» Task
Pictures are to be left out, and only the lines from the one containing "Image resolution: width=1280" through the last line of the data are to be returned exactly.

== Extracted information ==

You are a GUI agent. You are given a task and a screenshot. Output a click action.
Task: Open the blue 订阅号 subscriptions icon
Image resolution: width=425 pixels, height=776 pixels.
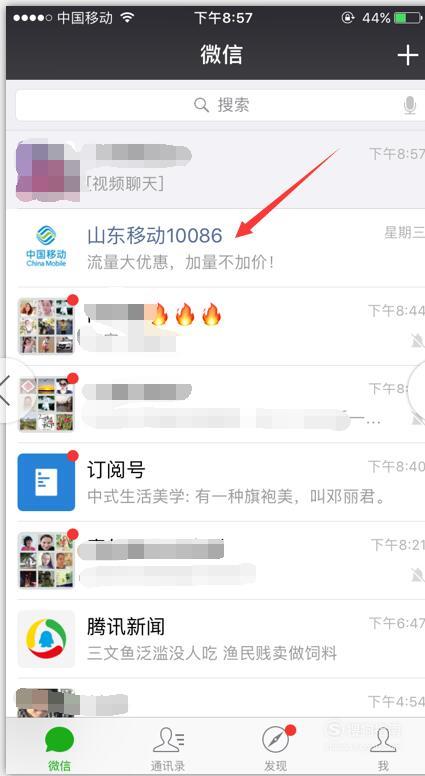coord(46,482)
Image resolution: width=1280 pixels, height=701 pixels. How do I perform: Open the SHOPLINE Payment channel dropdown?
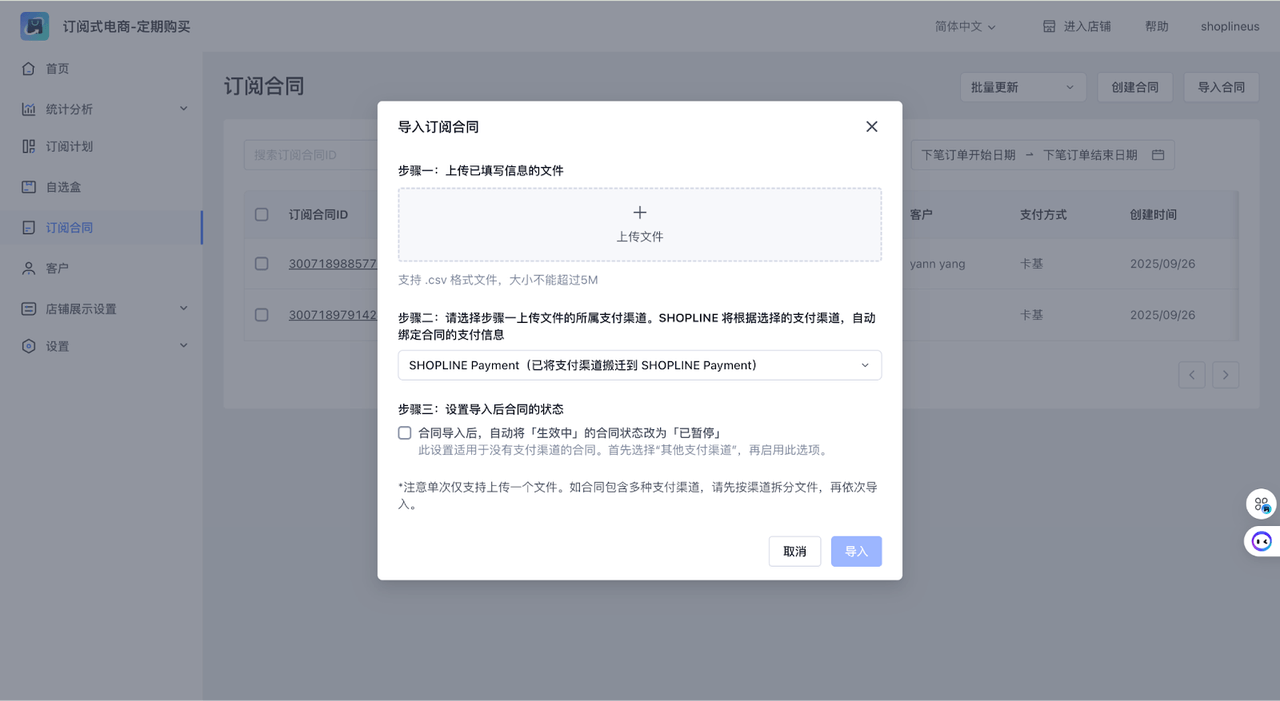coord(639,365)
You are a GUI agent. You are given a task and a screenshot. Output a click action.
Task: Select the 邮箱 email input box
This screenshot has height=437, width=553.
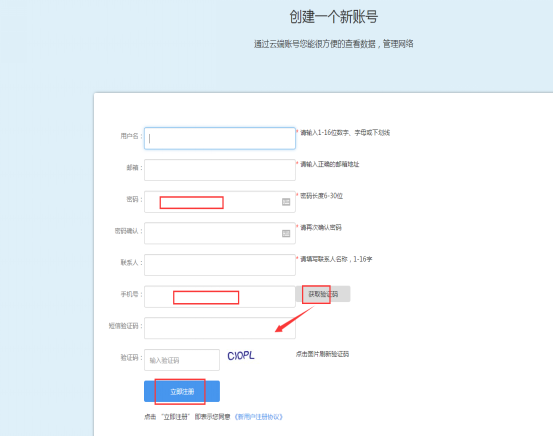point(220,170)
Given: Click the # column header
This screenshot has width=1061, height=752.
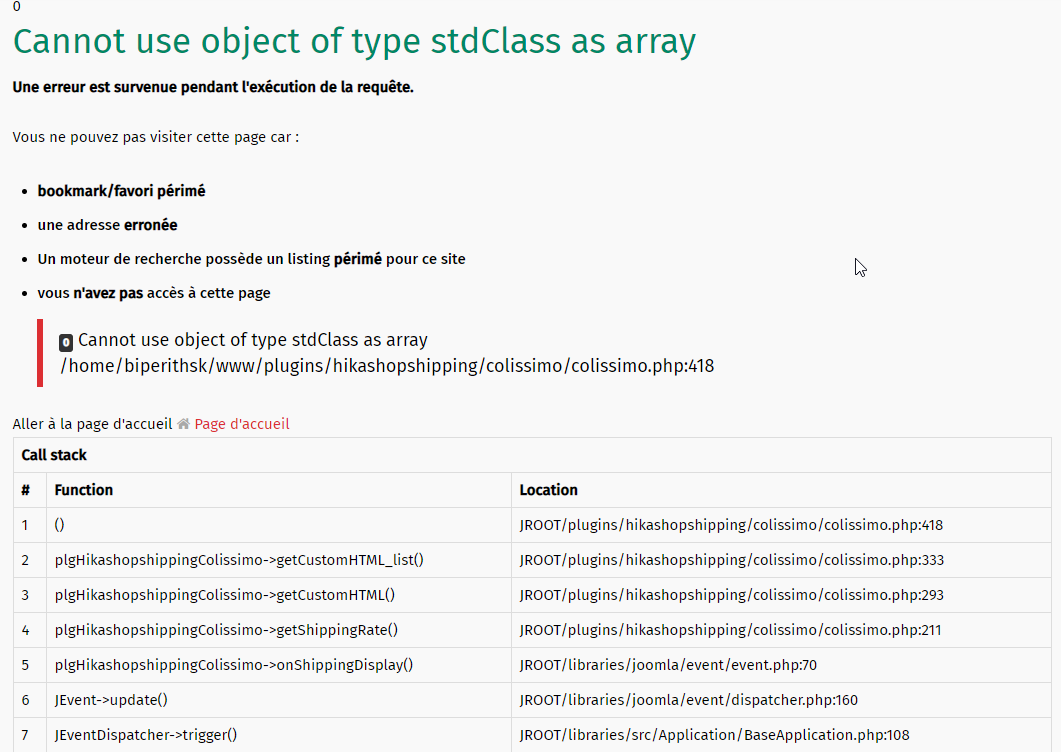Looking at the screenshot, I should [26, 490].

===

» Solution to this task
Image resolution: width=1280 pixels, height=701 pixels. How do I perform: Open the SHOPLINE Payment channel dropdown?
coord(639,365)
You are a GUI agent. You are given a task and a screenshot. Output a click action.
Task: Select the 邮箱 email input box
This screenshot has height=437, width=553.
point(220,170)
Given: Click the # column header
This screenshot has width=1061, height=752.
Looking at the screenshot, I should [26, 490].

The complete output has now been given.